The revised interim forecast of today reduces FY 2017 revenues from 3.2 percent to 1.7 percent for a decrease of $564.4 million, and FY 2018 revenues from 3.9 percent to 3.6 percent for a reduction of $632.7 million. The total 2017-2018 biennial budget shortfall is just under $1.2 billion, but the combined budget shortfall is $1.476 billion (when factoring in the FY 2016 reduction).
Unlike the FY 2014 revenue shortfall that was driven largely by a fall in capital gains earnings, this downturn is driven by lower than expected payroll withholding and state sales tax revenues. These two sources combined account for the lion’s share of the current shortfall.
The good news is in the Commonwealth’s rate of job growth. More than 86,000 jobs were created in FY 2016. After five straight years of job growth hovering at one percent, Virginia saw a 2.3 percent gain last budget year, the strongest rate since FY 2005. And Virginia’s growth is above the national average of 2.0 percent.
While more jobs were created, state tax revenues have not increased. 47.6 percent of the new jobs are considered “low wage” with an average weekly salary range of $267 to $940. Comparatively, 15.1 percent of the new jobs are considered “high wage” with an average weekly salary wage range of $1,514 to $2,087. This wage trend translates to a budget problem.

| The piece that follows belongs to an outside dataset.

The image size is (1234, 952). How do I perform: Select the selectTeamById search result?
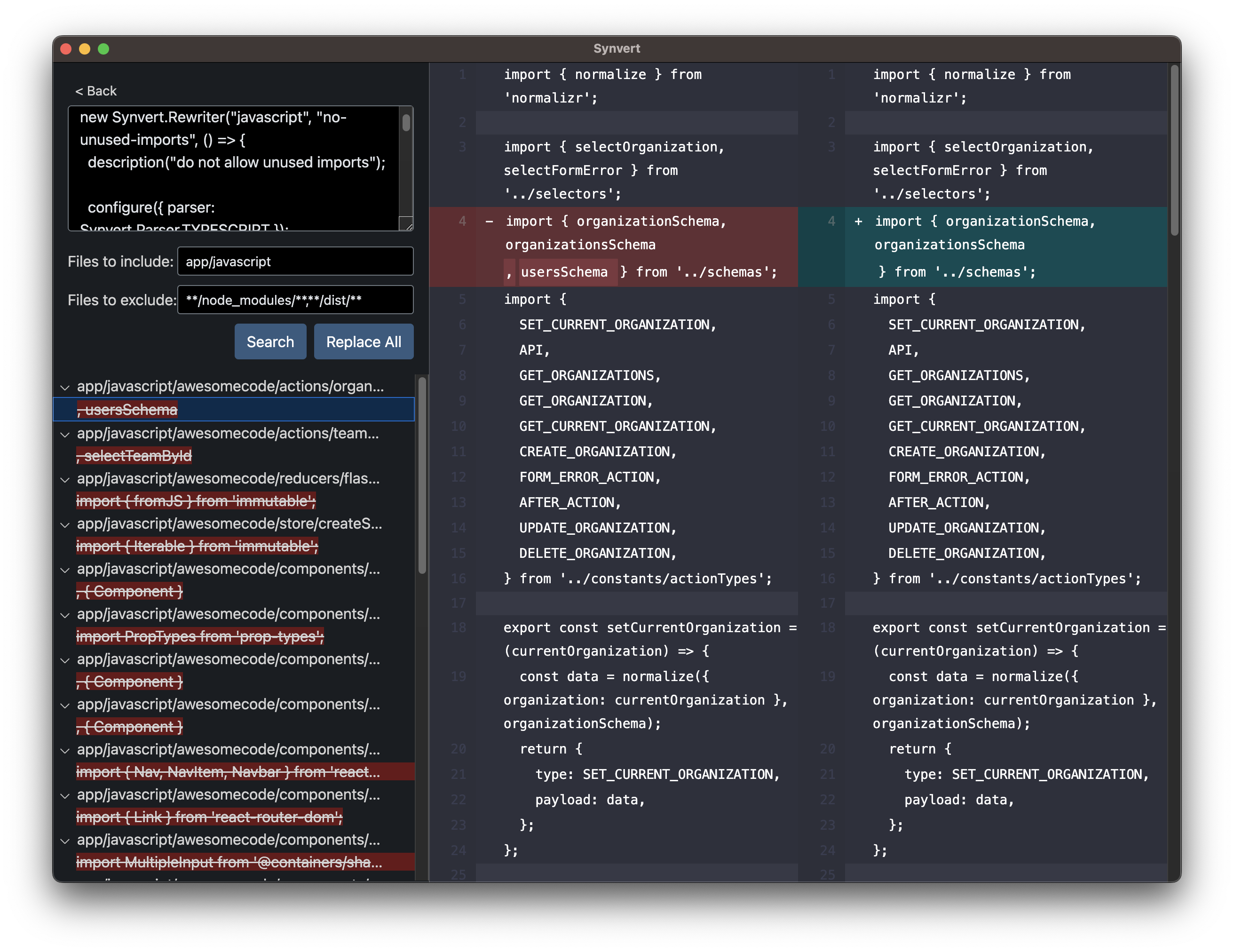click(134, 455)
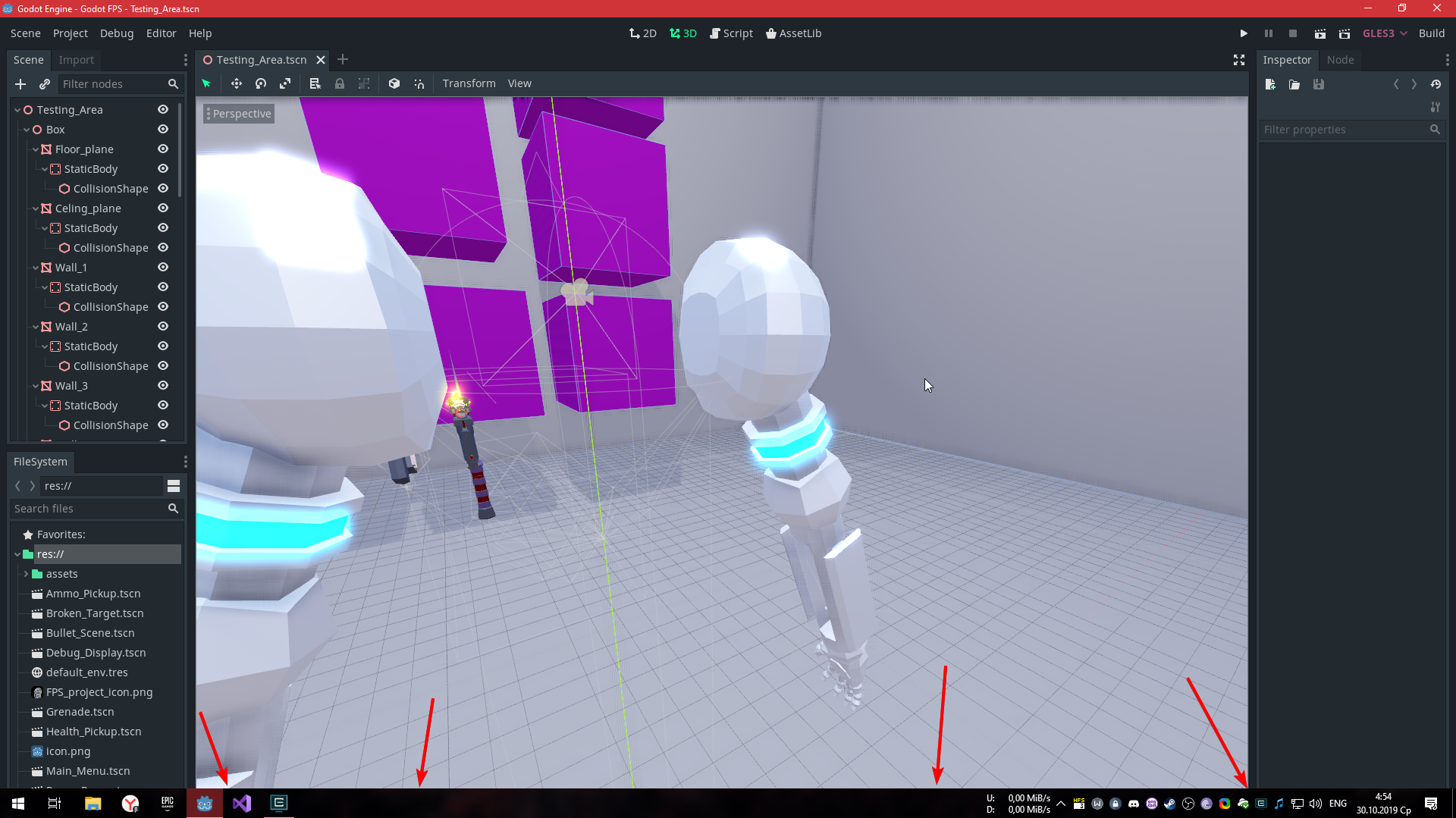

Since actual FY 2016 revenues were more than one percent below the forecasted estimate, the Governor was required to revise the official 2017-2018 biennial budget revenue estimate. As required, the Commonwealth’s Joint Advisory Board of Economists met on July 15 to discuss the economic outlook, and the Governor’s separate Advisory Council on Revenue Estimates (GACRE) met just last week. Relying on available data, counsel from his budget team and the advisory groups, the Governor chose a “standard forecast” rather than a more pessimistic one. (The difference between the standard and the gloomy estimates is approximately $700 million.)
As a result of the revenue downturn, the Governor announced that the previously authorized FY 2017 state, teacher and state-local employee raises are on hold. This action saves more than $125 million the first year. Additionally, the Governor indicated that up to $378 million is available from the Rainy Day Fund to help shore up FY 2017. These two actions, if adopted by the General Assembly, would address 89 percent of the FY 2017 shortfall.
Moving forward, the Governor will immediately start to identify and implement budget actions. Consequently, state agencies may reduce spending upwards of 15 percent.
Over the next three months, significant revenue milestones will be incorporated into the fall forecasting process culminating with the GACRE review of state revenues through FY 2020. In December, the Governor will unveil an updated revenue forecast and introduce his amended biennial budget. His proposals will suggest implemented savings for the 2017-2018 biennial budget. The General Assembly will convene on January 11, 2017.